Мне действительно интересно.

— Все говорят.

— Все, — повторяю я.

Через сорок лет слова «все говорят» будут звучать точно так же. Значить они тоже ничего не будут. Когда над человеком сойдётся небо, он всё равно удивится. Я смотрю на круглое доброе лицо Гущина, пытаясь понять, чем он может помочь. Времени на товарищеские чувства нет совсем. Приходится включить его в расчёт наряду с деньгами, часами, дорогой до рейда.

— Мне нужны деньги. Сколько у тебя есть?

— Что?

— Сколько.

Гущин смотрит на меня секунды три. Потом лезет в карман, по-прежнему не отводя глаз. На скатерть ложатся монеты.

— Шесть с полтиной. И это, между прочим, ещё до двадцатого.

— Больше нет?

— Стужев, у меня жалованье пятьдесят два рубля и всего одна шинель. Я на прошлой неделе часы взял в рассрочку у часовщика на углу, теперь до июля человек подневольный.

— У какого часовщика?

— У Гарсена. Португалец, что ли, — Гущин пожимает плечами. — Хороший мужик. Расписки не берёт. Говорит, господа офицеры не бегают.

— А что говорит, когда не платят?

— А ничего не говорит, — удивляется Гущин. — В том и прелесть.

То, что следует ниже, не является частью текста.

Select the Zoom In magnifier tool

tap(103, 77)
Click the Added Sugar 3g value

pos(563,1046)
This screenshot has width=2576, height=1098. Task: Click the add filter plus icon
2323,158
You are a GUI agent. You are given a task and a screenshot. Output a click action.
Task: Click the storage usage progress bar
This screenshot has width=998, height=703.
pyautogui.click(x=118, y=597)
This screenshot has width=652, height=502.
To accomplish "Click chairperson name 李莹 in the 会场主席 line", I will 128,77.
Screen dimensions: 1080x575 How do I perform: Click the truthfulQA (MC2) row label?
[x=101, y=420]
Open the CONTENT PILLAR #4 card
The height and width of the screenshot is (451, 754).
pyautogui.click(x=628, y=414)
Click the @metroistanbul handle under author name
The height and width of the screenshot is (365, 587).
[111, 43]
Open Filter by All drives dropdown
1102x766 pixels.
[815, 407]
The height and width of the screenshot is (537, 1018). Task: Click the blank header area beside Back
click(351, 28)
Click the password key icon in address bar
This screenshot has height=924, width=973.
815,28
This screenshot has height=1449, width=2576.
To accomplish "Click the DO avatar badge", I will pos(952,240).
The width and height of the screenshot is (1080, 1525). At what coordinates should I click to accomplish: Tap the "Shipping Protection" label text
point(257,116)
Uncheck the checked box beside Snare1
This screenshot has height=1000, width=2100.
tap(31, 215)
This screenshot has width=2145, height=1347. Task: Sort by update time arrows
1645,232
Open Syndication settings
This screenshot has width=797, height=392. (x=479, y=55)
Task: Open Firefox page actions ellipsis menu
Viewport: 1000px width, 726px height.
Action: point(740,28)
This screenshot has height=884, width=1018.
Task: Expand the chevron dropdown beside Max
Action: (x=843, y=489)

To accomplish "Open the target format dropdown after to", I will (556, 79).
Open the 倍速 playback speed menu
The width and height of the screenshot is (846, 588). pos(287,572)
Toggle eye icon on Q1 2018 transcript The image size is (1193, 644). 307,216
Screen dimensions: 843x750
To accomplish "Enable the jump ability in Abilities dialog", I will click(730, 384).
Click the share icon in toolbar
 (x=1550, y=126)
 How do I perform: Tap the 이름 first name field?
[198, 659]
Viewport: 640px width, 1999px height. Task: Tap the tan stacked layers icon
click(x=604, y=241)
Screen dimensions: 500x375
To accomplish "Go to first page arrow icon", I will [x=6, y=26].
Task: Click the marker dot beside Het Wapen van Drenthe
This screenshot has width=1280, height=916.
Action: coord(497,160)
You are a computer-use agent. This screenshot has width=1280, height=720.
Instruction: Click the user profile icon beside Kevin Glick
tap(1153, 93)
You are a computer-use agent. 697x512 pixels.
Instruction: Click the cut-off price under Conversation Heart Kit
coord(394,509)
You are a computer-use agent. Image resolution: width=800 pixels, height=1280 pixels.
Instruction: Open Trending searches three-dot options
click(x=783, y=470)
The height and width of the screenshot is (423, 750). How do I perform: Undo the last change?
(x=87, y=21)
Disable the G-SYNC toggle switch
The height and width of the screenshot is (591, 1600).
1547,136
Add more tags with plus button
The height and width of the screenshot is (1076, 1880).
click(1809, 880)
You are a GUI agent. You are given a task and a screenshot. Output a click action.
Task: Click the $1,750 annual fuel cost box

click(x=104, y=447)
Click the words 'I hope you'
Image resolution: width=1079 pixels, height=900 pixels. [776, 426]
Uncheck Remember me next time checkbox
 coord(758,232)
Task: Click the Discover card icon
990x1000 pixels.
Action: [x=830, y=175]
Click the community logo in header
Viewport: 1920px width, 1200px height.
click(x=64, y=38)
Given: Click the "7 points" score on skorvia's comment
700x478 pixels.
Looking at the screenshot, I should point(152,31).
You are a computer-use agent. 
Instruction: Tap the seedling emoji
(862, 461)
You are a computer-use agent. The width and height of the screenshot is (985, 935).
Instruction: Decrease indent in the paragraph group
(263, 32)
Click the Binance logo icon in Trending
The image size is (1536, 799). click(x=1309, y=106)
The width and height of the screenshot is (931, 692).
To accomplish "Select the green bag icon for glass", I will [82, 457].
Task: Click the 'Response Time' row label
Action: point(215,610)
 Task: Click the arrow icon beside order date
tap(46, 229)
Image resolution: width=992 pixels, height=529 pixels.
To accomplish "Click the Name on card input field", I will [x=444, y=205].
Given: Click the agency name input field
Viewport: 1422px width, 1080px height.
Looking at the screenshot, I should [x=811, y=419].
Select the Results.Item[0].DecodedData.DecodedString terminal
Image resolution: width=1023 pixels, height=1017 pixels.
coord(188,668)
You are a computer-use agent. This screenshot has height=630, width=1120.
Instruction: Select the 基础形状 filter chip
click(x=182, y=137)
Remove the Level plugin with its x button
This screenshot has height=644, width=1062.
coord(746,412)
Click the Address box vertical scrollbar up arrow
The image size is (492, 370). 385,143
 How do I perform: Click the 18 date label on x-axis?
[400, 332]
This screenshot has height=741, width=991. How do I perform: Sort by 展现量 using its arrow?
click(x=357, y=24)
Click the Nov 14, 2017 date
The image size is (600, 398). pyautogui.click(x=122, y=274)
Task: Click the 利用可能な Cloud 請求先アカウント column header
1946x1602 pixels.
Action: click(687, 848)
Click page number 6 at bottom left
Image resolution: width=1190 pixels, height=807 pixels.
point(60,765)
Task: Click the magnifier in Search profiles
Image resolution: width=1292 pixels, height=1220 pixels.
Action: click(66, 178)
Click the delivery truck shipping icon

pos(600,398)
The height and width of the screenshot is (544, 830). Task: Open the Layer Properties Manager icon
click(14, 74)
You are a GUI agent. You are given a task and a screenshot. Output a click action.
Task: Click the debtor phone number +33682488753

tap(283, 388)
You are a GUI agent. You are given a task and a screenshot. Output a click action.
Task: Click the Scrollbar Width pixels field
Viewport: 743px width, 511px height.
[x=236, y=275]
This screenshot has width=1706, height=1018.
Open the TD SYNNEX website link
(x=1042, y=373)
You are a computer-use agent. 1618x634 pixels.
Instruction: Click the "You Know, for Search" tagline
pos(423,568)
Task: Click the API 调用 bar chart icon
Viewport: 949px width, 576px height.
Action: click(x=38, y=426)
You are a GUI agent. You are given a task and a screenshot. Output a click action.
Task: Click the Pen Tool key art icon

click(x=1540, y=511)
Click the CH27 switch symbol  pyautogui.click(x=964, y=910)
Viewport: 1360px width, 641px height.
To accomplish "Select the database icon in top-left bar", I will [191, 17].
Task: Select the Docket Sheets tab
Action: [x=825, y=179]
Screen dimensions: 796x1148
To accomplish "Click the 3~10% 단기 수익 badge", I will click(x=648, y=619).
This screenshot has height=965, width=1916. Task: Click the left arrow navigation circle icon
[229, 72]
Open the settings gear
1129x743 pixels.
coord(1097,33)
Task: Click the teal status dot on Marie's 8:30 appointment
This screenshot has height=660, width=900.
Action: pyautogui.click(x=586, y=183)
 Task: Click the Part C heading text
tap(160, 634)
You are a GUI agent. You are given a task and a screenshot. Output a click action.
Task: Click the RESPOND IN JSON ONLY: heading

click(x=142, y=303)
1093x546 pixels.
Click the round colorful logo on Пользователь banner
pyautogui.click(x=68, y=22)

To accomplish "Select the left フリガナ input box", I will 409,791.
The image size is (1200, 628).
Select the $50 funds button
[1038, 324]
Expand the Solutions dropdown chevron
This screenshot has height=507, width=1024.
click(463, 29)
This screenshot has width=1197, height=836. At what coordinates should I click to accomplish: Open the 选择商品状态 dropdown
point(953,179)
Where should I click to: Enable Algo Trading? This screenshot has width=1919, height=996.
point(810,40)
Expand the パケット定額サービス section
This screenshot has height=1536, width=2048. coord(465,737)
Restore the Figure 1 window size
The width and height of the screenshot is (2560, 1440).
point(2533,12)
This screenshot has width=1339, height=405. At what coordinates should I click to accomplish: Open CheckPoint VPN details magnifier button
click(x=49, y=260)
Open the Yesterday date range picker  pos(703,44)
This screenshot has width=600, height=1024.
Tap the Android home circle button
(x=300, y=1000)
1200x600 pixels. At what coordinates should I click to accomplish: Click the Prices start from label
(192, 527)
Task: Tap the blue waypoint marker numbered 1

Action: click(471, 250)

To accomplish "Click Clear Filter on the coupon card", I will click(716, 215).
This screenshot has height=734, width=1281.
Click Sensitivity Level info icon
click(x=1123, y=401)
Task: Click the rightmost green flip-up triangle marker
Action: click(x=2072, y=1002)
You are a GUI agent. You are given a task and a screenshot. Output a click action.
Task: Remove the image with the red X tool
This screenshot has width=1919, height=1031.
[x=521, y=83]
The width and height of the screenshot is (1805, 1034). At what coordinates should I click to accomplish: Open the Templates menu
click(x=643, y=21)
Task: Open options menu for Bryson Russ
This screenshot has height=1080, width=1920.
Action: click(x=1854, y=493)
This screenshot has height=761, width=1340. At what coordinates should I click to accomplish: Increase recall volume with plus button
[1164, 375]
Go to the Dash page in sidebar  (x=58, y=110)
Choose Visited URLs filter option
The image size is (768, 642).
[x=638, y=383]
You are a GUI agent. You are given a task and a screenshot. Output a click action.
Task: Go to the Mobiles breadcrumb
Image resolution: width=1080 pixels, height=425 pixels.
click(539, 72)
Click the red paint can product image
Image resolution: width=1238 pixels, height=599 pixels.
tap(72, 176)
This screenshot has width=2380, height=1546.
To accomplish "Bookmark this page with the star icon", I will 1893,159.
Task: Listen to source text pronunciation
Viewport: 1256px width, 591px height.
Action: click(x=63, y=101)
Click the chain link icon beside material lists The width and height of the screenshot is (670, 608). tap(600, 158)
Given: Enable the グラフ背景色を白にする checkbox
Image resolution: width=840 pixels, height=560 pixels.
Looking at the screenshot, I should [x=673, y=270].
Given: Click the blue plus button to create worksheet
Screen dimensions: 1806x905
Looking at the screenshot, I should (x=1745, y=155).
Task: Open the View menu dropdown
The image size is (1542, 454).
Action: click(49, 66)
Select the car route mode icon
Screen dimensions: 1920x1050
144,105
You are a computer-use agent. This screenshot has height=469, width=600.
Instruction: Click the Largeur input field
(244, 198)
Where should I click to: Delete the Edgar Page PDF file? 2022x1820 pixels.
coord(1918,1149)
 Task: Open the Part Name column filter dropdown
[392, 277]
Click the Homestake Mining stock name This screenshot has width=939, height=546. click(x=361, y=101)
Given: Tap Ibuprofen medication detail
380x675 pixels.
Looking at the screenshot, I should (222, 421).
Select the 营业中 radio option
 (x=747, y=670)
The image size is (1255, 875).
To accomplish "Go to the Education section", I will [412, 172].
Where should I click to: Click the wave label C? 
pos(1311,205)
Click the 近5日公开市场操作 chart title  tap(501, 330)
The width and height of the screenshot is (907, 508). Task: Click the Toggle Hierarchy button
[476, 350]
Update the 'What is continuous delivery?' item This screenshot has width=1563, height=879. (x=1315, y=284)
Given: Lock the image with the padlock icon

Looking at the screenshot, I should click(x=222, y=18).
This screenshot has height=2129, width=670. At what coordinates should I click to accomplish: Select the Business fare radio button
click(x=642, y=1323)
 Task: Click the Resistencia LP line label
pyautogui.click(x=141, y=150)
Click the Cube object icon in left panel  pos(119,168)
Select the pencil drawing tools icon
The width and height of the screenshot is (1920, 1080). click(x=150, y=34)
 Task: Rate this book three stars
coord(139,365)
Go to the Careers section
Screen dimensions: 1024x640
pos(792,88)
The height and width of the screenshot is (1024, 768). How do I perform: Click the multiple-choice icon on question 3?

— Дай! — протягиваю я руку к монетам.

— Стужев, ты в субботу просадил Волину сорок два рубля! — поражается Гущин.

— Знаю.

— Ты знаешь, а я до сих пор не могу поверить, — он подпихивает ко мне монеты двумя пальцами, с той брезгливой щедростью, с какой дают заведомо пропащему. — На что тебе?

— На лодку.

— На какую лодку?

— На китайскую.

Гущин откидывается на стуле. Задние ножки коротко скребут по полу.

— Знаешь, я вот сейчас понял, что ты всё-таки расшибся, мне от этого даже спокойнее.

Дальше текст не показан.